*Problem to work on*
All of the data below is to be output exactly as written.

==== Data supplied ====

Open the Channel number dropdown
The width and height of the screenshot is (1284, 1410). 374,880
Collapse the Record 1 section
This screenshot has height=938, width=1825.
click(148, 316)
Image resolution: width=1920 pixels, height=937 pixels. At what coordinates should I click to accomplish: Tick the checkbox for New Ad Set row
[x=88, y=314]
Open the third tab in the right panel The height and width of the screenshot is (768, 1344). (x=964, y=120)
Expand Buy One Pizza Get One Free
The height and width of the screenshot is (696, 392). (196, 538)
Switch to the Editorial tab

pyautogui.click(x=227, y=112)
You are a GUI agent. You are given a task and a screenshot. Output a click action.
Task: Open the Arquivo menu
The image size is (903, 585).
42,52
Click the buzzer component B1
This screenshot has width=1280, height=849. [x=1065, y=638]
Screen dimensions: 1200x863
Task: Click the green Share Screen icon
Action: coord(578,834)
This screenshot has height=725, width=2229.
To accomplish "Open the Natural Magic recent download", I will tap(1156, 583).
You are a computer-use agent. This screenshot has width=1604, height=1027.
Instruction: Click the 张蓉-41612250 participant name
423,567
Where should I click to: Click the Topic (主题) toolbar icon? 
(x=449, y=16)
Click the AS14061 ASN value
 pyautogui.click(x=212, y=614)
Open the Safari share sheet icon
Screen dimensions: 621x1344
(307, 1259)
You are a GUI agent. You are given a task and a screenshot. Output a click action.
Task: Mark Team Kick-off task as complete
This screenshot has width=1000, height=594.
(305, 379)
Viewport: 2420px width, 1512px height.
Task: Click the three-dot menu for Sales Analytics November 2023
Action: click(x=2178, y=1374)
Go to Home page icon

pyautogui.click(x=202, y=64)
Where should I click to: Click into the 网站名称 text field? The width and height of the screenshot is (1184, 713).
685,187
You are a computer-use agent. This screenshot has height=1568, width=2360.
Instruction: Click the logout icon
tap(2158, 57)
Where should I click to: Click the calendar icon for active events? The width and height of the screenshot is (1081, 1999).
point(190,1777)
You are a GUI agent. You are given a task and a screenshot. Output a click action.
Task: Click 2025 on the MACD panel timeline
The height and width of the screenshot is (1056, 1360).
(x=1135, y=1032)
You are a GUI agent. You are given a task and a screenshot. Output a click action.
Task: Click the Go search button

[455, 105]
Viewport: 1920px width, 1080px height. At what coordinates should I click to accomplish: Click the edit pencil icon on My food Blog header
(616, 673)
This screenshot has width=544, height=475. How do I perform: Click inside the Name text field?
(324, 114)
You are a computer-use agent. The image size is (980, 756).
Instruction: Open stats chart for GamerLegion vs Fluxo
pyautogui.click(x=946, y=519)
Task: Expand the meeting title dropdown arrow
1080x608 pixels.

====

*Task response*
Open the Channel number dropdown
The width and height of the screenshot is (1284, 1410). 374,880
Collapse the Record 1 section
This screenshot has height=938, width=1825.
click(148, 316)
Image resolution: width=1920 pixels, height=937 pixels. At what coordinates should I click to accomplish: Tick the checkbox for New Ad Set row
[x=88, y=314]
Open the third tab in the right panel The height and width of the screenshot is (768, 1344). (x=964, y=120)
Expand Buy One Pizza Get One Free
The height and width of the screenshot is (696, 392). (196, 538)
Switch to the Editorial tab

pyautogui.click(x=227, y=112)
You are a GUI agent. You are given a task and a screenshot. Output a click action.
Task: Open the Arquivo menu
The image size is (903, 585).
42,52
Click the buzzer component B1
This screenshot has width=1280, height=849. [x=1065, y=638]
Screen dimensions: 1200x863
Task: Click the green Share Screen icon
Action: coord(578,834)
This screenshot has height=725, width=2229.
To accomplish "Open the Natural Magic recent download", I will tap(1156, 583).
You are a computer-use agent. This screenshot has width=1604, height=1027.
Instruction: Click the 张蓉-41612250 participant name
423,567
Where should I click to: Click the Topic (主题) toolbar icon? 
(x=449, y=16)
Click the AS14061 ASN value
 pyautogui.click(x=212, y=614)
Open the Safari share sheet icon
Screen dimensions: 621x1344
(307, 1259)
You are a GUI agent. You are given a task and a screenshot. Output a click action.
Task: Mark Team Kick-off task as complete
This screenshot has width=1000, height=594.
(305, 379)
Viewport: 2420px width, 1512px height.
Task: Click the three-dot menu for Sales Analytics November 2023
Action: click(x=2178, y=1374)
Go to Home page icon

pyautogui.click(x=202, y=64)
Where should I click to: Click into the 网站名称 text field? The width and height of the screenshot is (1184, 713).
685,187
You are a computer-use agent. This screenshot has height=1568, width=2360.
Instruction: Click the logout icon
tap(2158, 57)
Where should I click to: Click the calendar icon for active events? The width and height of the screenshot is (1081, 1999).
point(190,1777)
You are a GUI agent. You are given a task and a screenshot. Output a click action.
Task: Click 2025 on the MACD panel timeline
The height and width of the screenshot is (1056, 1360).
(x=1135, y=1032)
You are a GUI agent. You are given a task and a screenshot. Output a click action.
Task: Click the Go search button

[455, 105]
Viewport: 1920px width, 1080px height. At what coordinates should I click to accomplish: Click the edit pencil icon on My food Blog header
(616, 673)
This screenshot has width=544, height=475. How do I perform: Click inside the Name text field?
(324, 114)
You are a computer-use agent. The image size is (980, 756).
Instruction: Open stats chart for GamerLegion vs Fluxo
pyautogui.click(x=946, y=519)
Task: Expand the meeting title dropdown arrow
1080x608 pixels.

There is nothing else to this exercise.